** TASK TO CARRY OUT **
Find and copy each line of the data that includes "terminal".

Stored records:
# # # # #
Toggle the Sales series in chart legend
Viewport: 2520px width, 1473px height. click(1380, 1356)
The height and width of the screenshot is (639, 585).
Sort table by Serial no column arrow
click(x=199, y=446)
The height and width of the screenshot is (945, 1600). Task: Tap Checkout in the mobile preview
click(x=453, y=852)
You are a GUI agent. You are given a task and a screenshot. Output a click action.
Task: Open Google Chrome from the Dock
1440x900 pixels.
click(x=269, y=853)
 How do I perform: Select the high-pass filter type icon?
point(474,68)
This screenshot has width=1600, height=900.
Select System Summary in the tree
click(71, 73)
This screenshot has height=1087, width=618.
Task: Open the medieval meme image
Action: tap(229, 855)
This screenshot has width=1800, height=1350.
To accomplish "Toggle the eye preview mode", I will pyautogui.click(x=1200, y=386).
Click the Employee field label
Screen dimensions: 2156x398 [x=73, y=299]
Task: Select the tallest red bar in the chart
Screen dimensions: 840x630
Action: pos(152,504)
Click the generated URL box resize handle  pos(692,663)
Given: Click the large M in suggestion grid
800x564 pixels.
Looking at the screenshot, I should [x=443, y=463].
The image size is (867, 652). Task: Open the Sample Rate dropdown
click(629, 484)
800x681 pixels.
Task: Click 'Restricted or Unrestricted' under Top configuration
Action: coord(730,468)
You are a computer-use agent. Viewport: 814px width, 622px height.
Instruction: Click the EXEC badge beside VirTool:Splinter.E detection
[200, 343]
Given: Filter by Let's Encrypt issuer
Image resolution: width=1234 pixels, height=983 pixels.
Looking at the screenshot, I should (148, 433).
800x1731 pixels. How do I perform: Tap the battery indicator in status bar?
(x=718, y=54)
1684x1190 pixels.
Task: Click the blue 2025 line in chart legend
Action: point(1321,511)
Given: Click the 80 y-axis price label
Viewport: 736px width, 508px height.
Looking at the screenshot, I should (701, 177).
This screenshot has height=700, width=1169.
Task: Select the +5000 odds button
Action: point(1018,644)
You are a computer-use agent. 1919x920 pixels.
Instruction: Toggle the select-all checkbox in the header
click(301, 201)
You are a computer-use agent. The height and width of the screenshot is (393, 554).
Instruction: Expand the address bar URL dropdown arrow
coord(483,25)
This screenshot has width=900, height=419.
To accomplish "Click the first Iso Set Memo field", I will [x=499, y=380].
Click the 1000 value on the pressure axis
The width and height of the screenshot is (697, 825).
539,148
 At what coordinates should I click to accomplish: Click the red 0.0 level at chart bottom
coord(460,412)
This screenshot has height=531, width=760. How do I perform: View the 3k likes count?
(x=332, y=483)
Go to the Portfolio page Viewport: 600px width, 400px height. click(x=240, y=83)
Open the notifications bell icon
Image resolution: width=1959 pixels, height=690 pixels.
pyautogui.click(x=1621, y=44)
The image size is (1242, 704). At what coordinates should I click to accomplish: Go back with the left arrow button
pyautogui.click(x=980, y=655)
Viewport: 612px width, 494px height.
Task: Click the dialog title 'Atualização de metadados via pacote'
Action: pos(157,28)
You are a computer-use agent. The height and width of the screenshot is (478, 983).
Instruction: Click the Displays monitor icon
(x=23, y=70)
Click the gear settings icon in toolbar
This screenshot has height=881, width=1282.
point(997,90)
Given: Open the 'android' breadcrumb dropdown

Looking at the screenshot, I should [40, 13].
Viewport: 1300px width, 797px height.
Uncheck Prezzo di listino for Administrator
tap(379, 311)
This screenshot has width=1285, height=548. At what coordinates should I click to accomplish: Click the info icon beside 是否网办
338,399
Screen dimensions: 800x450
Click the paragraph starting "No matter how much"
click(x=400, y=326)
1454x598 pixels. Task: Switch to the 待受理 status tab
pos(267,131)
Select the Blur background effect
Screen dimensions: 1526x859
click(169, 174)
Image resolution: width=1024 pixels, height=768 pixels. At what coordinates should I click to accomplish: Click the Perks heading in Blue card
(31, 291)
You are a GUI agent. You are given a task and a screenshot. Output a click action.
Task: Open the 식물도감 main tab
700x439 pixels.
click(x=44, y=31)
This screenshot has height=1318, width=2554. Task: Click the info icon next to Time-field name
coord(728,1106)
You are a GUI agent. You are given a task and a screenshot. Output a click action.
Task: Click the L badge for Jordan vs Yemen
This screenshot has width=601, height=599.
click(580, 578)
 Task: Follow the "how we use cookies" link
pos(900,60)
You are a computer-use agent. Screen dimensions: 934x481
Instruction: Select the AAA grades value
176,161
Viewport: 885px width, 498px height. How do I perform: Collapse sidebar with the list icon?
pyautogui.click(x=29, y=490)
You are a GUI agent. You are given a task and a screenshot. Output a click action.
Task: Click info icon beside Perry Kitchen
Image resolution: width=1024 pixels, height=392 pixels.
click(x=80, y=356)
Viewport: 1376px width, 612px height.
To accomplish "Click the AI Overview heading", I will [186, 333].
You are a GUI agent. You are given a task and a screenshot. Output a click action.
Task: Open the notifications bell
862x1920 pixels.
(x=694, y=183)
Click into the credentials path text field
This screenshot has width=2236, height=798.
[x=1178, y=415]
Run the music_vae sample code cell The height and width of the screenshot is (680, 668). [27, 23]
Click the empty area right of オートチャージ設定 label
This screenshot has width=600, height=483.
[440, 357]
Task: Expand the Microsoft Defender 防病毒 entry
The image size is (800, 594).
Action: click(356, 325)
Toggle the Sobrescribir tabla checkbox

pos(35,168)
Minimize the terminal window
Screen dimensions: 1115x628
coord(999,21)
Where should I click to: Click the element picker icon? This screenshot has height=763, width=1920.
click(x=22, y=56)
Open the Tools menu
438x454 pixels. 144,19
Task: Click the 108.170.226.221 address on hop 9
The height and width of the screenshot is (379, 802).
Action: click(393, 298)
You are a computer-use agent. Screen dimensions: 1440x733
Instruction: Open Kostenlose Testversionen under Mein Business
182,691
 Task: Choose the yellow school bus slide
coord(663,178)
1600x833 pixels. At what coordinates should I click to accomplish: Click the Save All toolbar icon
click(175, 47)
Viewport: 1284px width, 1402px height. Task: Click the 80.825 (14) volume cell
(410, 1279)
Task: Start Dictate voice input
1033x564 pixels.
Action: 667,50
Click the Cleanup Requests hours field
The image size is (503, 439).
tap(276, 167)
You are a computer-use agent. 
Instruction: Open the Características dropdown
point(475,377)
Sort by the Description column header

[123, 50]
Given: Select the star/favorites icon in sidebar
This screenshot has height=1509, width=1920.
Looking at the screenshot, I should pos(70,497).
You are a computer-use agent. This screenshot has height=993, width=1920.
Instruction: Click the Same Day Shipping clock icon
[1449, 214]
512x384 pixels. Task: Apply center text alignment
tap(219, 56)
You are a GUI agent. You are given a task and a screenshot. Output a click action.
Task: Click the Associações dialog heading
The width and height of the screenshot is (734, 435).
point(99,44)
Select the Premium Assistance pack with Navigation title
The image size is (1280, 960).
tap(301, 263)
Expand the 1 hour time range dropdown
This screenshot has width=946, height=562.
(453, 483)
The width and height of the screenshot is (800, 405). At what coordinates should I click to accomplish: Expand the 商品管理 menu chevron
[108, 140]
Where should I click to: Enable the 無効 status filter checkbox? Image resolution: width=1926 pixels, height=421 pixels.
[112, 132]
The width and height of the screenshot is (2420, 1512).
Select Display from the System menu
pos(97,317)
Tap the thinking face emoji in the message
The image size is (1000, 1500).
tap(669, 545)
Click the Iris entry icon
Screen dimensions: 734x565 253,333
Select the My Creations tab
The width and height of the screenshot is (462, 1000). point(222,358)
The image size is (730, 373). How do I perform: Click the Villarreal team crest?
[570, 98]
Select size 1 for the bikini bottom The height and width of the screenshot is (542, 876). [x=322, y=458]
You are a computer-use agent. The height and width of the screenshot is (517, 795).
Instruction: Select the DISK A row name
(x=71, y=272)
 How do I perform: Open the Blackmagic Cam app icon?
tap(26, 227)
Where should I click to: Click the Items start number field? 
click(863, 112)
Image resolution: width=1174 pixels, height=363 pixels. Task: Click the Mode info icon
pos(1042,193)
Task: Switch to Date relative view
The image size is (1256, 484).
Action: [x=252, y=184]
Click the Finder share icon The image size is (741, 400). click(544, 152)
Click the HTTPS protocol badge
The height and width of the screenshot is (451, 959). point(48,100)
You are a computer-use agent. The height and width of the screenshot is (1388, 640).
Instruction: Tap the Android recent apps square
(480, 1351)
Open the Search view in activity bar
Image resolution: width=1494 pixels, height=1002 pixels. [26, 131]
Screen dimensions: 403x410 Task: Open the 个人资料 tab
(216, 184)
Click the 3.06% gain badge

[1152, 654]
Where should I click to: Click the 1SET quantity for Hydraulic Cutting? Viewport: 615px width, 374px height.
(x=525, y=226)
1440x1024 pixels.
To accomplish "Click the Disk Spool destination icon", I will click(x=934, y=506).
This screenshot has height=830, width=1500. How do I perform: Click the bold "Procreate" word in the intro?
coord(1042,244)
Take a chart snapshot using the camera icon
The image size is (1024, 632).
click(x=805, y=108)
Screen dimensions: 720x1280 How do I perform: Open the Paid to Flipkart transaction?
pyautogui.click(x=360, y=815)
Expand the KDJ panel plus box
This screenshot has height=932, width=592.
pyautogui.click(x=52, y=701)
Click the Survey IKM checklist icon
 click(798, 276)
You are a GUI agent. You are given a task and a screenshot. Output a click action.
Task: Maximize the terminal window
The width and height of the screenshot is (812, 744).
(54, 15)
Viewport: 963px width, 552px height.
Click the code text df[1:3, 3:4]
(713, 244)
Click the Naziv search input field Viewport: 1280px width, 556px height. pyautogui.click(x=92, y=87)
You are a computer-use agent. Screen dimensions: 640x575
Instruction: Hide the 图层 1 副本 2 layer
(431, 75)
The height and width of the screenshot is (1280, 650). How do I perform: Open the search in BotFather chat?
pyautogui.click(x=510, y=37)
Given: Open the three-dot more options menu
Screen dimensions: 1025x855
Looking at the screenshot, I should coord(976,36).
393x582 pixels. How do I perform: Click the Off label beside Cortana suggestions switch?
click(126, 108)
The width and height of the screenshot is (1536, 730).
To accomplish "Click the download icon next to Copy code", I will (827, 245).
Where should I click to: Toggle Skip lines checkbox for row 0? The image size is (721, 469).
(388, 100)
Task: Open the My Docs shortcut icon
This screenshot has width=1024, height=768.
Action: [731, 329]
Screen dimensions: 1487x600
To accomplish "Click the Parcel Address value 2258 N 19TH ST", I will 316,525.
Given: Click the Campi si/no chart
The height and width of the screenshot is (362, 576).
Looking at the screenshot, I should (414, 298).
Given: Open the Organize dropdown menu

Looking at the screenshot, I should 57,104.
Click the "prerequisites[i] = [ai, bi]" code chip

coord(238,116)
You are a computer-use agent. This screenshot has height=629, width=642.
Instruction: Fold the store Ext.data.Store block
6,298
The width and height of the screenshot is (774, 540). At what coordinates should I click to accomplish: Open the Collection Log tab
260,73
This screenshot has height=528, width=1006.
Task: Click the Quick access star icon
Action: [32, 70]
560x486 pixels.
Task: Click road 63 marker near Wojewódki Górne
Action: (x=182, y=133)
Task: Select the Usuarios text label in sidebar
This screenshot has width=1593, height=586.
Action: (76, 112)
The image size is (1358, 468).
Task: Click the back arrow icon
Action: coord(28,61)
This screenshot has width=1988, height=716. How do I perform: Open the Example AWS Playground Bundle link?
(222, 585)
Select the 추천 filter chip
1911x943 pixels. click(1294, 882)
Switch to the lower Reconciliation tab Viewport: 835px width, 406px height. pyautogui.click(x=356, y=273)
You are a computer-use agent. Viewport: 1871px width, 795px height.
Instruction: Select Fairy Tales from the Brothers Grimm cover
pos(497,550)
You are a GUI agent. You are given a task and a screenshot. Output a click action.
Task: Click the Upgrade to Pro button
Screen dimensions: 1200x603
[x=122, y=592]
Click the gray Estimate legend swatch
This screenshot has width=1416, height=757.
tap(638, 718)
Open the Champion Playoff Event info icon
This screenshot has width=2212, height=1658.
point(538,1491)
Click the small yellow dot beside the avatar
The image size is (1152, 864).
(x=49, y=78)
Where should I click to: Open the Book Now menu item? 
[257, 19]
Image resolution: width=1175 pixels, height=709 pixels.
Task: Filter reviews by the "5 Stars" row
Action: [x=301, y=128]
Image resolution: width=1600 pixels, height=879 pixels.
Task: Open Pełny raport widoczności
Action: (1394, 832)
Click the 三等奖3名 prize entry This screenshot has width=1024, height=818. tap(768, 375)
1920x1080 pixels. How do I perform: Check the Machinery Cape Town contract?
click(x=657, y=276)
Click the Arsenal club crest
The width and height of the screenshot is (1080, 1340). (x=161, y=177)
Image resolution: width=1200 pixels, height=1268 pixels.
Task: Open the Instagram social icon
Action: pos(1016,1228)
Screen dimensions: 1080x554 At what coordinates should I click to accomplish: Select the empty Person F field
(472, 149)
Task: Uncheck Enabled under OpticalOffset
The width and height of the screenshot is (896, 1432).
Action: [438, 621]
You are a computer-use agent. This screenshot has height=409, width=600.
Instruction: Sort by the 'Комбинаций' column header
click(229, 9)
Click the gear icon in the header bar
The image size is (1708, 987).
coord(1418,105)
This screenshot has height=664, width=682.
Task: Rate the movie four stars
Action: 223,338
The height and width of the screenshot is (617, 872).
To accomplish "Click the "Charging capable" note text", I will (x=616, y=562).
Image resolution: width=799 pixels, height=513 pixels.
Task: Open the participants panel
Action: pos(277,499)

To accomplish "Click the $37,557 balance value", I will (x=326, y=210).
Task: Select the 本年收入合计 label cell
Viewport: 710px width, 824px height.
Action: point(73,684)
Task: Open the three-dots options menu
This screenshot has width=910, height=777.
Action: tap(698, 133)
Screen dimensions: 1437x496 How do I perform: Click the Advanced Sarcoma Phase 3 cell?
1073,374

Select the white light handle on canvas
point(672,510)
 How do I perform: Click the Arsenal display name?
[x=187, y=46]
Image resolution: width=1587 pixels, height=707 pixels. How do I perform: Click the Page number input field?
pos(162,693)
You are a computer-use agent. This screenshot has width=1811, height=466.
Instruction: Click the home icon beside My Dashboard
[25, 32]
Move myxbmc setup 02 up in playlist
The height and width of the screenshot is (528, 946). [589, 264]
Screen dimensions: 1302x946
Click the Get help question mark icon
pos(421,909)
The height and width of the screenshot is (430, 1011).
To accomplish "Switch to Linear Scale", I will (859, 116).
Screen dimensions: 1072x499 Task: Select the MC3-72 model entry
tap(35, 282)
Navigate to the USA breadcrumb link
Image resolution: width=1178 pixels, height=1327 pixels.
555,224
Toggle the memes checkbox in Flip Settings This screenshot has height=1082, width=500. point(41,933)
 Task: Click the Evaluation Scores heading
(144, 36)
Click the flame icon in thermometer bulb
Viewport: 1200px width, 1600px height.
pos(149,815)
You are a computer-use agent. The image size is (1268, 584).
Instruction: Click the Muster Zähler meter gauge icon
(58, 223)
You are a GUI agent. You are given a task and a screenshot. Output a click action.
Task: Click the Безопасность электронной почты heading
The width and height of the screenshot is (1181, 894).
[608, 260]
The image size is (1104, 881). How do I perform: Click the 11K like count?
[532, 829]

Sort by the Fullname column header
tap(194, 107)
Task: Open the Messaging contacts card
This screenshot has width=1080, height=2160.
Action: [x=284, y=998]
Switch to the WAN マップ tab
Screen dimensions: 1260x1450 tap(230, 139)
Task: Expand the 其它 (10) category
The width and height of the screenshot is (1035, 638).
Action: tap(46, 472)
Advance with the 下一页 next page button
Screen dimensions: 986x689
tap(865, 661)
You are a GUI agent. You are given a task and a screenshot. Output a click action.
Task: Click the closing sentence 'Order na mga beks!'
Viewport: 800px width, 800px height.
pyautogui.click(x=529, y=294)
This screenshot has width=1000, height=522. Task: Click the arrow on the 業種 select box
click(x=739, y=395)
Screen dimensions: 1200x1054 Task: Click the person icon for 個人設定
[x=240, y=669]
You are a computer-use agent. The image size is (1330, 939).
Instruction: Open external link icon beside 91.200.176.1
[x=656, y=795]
# # # # #
** SOLUTION **
Minimize the terminal window
Task: Maximize the terminal window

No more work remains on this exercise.